The network that Kuntar put together was amateur. It had very few successes, and it was apparently riddled with intelligence leaks, so that most of the attacks it was planning were foiled by the IDF with time to spare. The problem was that Kuntar tried to base his terror network on the Druze community, contributing to a deterioration of the relationship between Israel and the Druze living in the Syrian Golan Heights and the surrounding areas. Nevertheless, in the hierarchy of Israel’s most dangerous enemies, Kuntar never made the top tier. At some point, Nasrallah realized that Kuntar would never provide him with any real benefits and withdrew from him. Over the last year, he received the backing and support of Iran’s Islamic Revolutionary Guard Corps instead. They helped him rebuild his terrorist network, which had suffered many significant blows at the hands of the IDF. That's why the attack against him is considered a resounding blow to Iran’s prestige, no less than an assault on Hezbollah. Now, all that is left to do is wait for a response.
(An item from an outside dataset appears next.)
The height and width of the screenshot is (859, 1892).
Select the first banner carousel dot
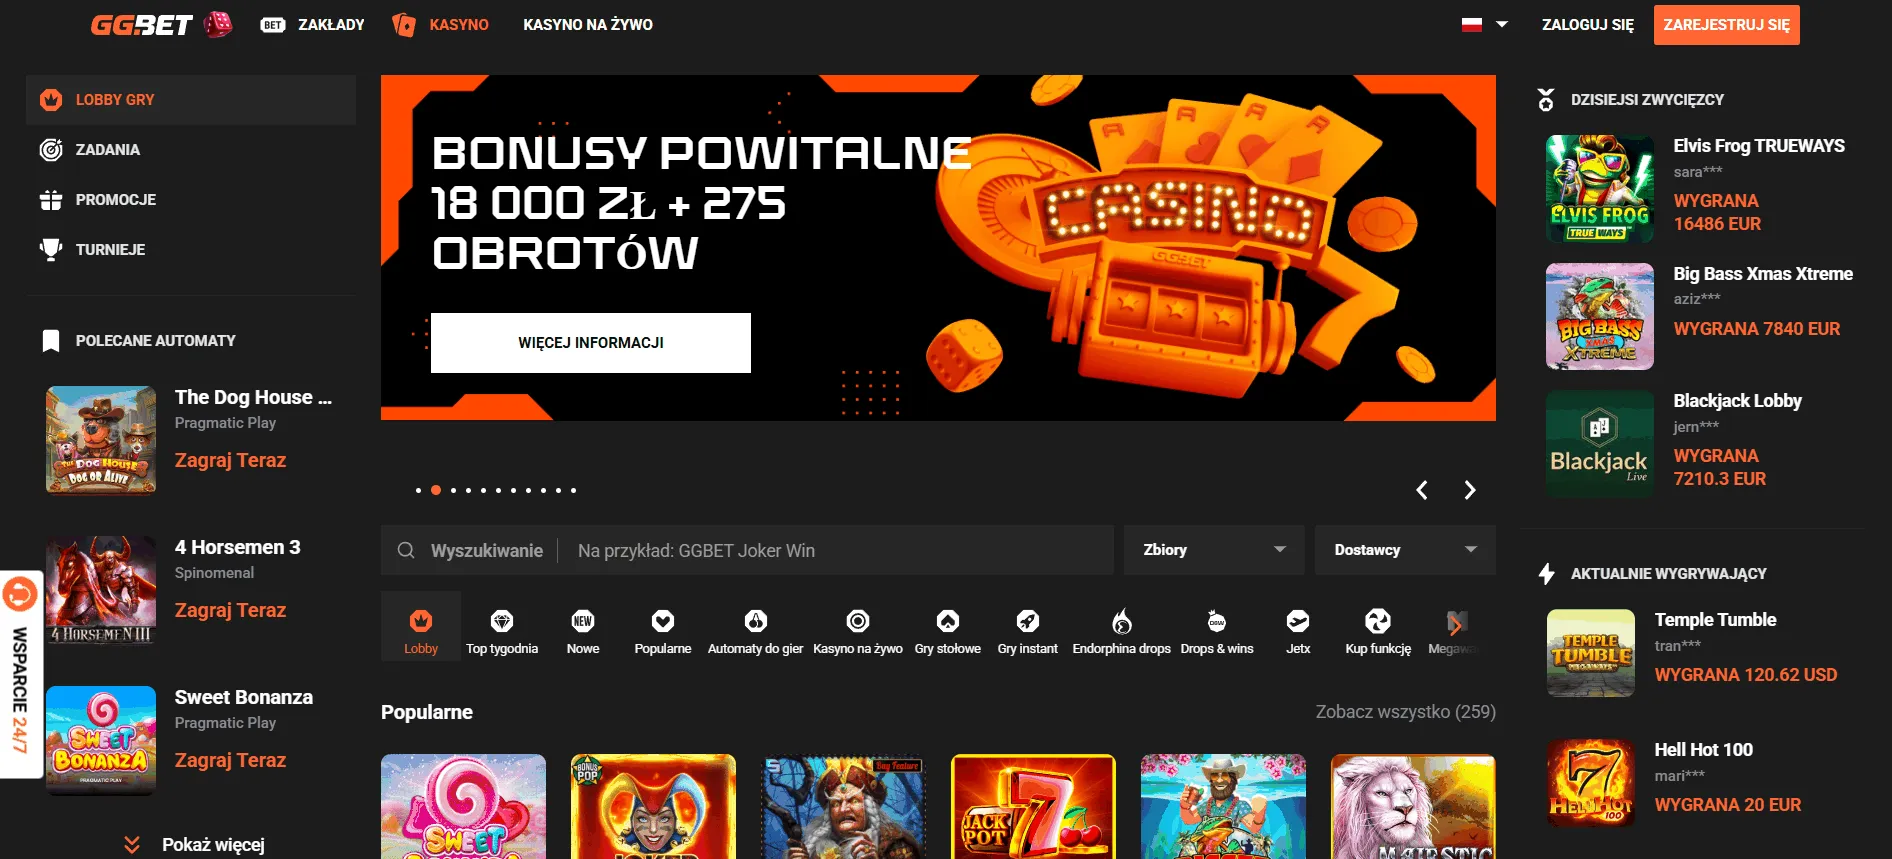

The current estimation is that any response by Iran and Hezbollah will be minimal. Hezbollah is overextended across Syria and southern Lebanon. It is exhausted and bleeding heavily. The fighting is intense, with no end in sight. The number of casualties is accumulating, with Israeli intelligence sources assessing last week that Hezbollah has already lost about one-third of its total fighting force (counting dead and wounded). And the situation facing Iran is no less complicated. The nuclear deal with the world powers is now in the most sensitive stage of its implementation. Sanctions have not been lifted yet, and the economic situation in the country is still severe. War with Israel is the last thing that Iran's Supreme Leader Ayatollah Ali Khamenei needs right now.
It is quite possible that these circumstances led to the decision, attributed to Israel, that the time was ripe to eliminate Kuntar. It is much more reasonable to assume that Israel was taking advantage of intelligence in real time to foil a specific, planned future terrorist attack. Kuntar had been plotting new attacks on Israel in the Golan sector and continued to stir up trouble between it and the Druze minority in Syria. By doing all this, he signed his own death warrant and helped whomever it was to settle a historic score, 36 years after it all began.